# Selected extract
┄┄┄┄┄┄┄┄┄┄

It is a good reminder that what we see in any structure that has survived from the ancient world, is its bare bones and that we have lost the perishable flesh of finishing details and the human activities that once animated them.

Reconstruction of a typical Pompeiian house or domus


The great archaeological benefit from the way in which Pompeii was buried in-tact, is our ability to understand the form of the houses there. It was a wealthy city of fine large villas. The houses were fairly closed in upon themselves by thick walls on every side. The basic organization was of one or two courts built around atriums open to the sky for light. The atriums were surrounded by cubicula, small rooms that functioned as bedrooms or for other purposes. At the innermost recess was found the triclinium or dining and gathering room. The form seems based on earlier Etruscan forms. [Or we might say, it continues long established Italian forms.


Slatkin
points out that the Roman home differed from the Athenian in that men and women shared it without segregation. Men, women and children ate together, for instance. And the symbol of female domesticity, the loom, usually stood in the atrium. This was for the light, but it was at the same time recognition of the importance and prominence of women in the realm shared with men. She also points out the presence of erotic wall paintings that were part of normal bedrooms in Pompeiis houses. Sexual relations were apparently more matter of fact and somewhat less hidden and suspect in the Roman world than ours.

13 Atrium of the House of the Vettii, 2nd c BCE, Pompeii
We can see a particular example in the well preserved House of the Vettii, remodeled just after the earthquake of 62 CE. This photo from the entrance shows the entrance atrium, lit from above and, and the open inner atrium beyond, surrounded by peristyle colonnades. It also allows us to see the walls covered with brightly colored painting.


This house was owned by a pair of freedmen brothers, who had made fortunes as merchants.

* [Plato’s Cave] House of the Faun, 2nd c BCE
The house of the faun, mentioned in our text as revealing, in its atrium fountain sculpture of a faun, “the craze for things Greek” can be seen on Plato’s Cave, as it stands today. The faun in our pictures is a copy of the original, found in the excavations, and now, with most of the finest surviving art, in the Museo Natzionale, Naples.


The art of Rome is of particular interest in the College of Design, because the college supports programs in Rome for all or our departments, and encourages everyone possible to take advantage of them, and thus to see these things first hand. [We also have a University Summer Program that goes to India.]

14 First Style wall painting, Samnite House, late 2nd c. BCE Herculaneum
Roman painting is one of Pompeii’s most treasured survivals and some of the oldest painting to survive from history. Unlike architecture and sculpture in stone, painting is much more fragile and vulnerable to the elements. Historians still use the 19th century division of Roman painting into four basic styles.


The First Style is also called the Masonry Style. It is depictions of different sorts of stone paneling. It is a style known around the Mediterranean back to the 4th century BCE, and continued in use as long as the Romans built houses. Here we see imitation of different fine marble veneers, in paint.


This is a true fresco style. That is, this is water color painted upon fresh plaster, before it sets, that then holds the painting as long as the plaster survives. The finished surface can be polished for extra hard and smooth effect.

┄┄┄┄┄┄┄┄┄┄

# Material provided
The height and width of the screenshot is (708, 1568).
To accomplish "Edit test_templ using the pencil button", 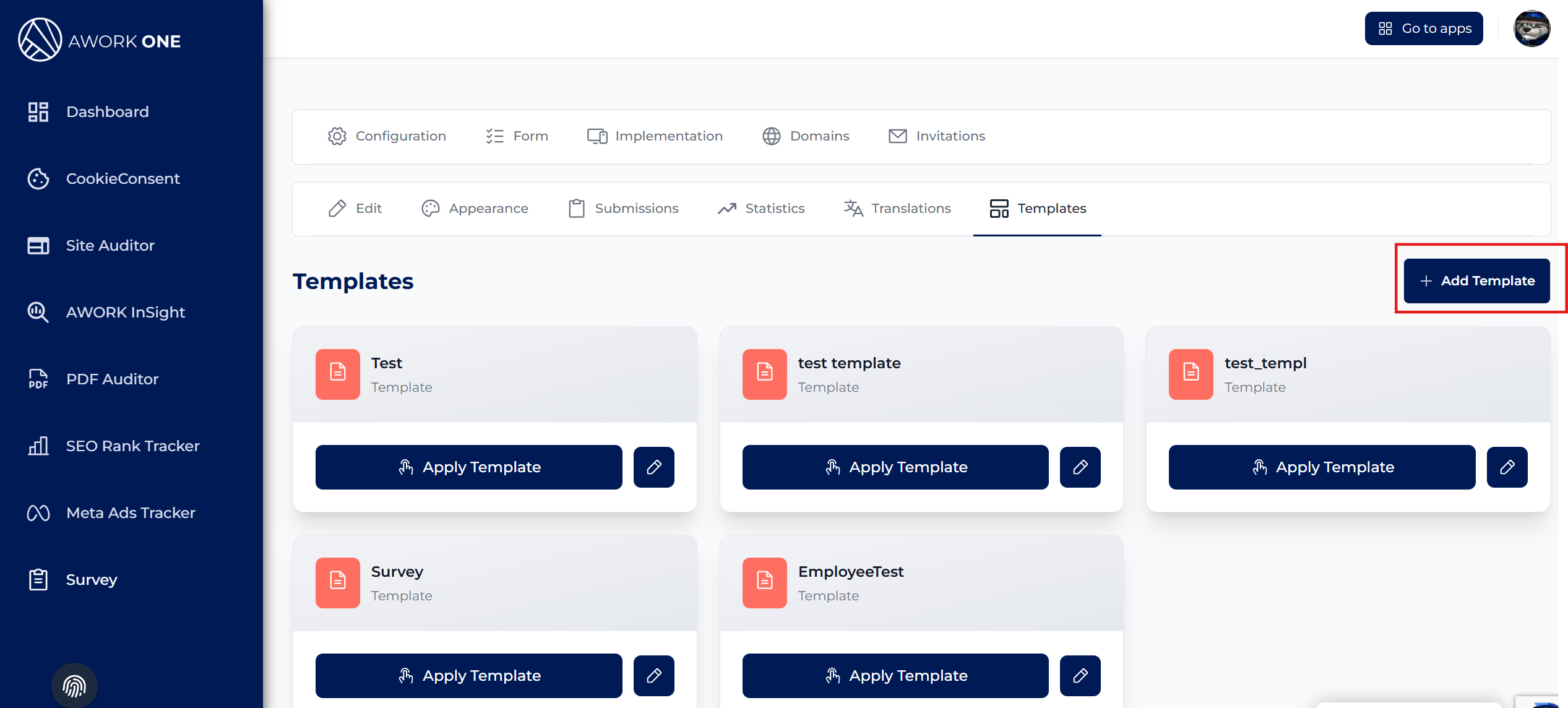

┄┄┄┄┄┄┄┄┄┄

# Complete the following
a – In the passage on Pompeii, who owned the House of the Vettii?
b – Using the passage on Pompeii, explain why the loom usually stood in the atrium of the Roman home. Answer in one to three sentences.
c – List every house that the passage on Pompeii identifies by name.

# Final answers
a – A pair of freedmen brothers who had made fortunes as merchants.

b – The loom was placed in the atrium for the light. That placement also recognized the importance and prominence of women in the realm they shared with men.

c – House of the Vettii, House of the Faun, Samnite House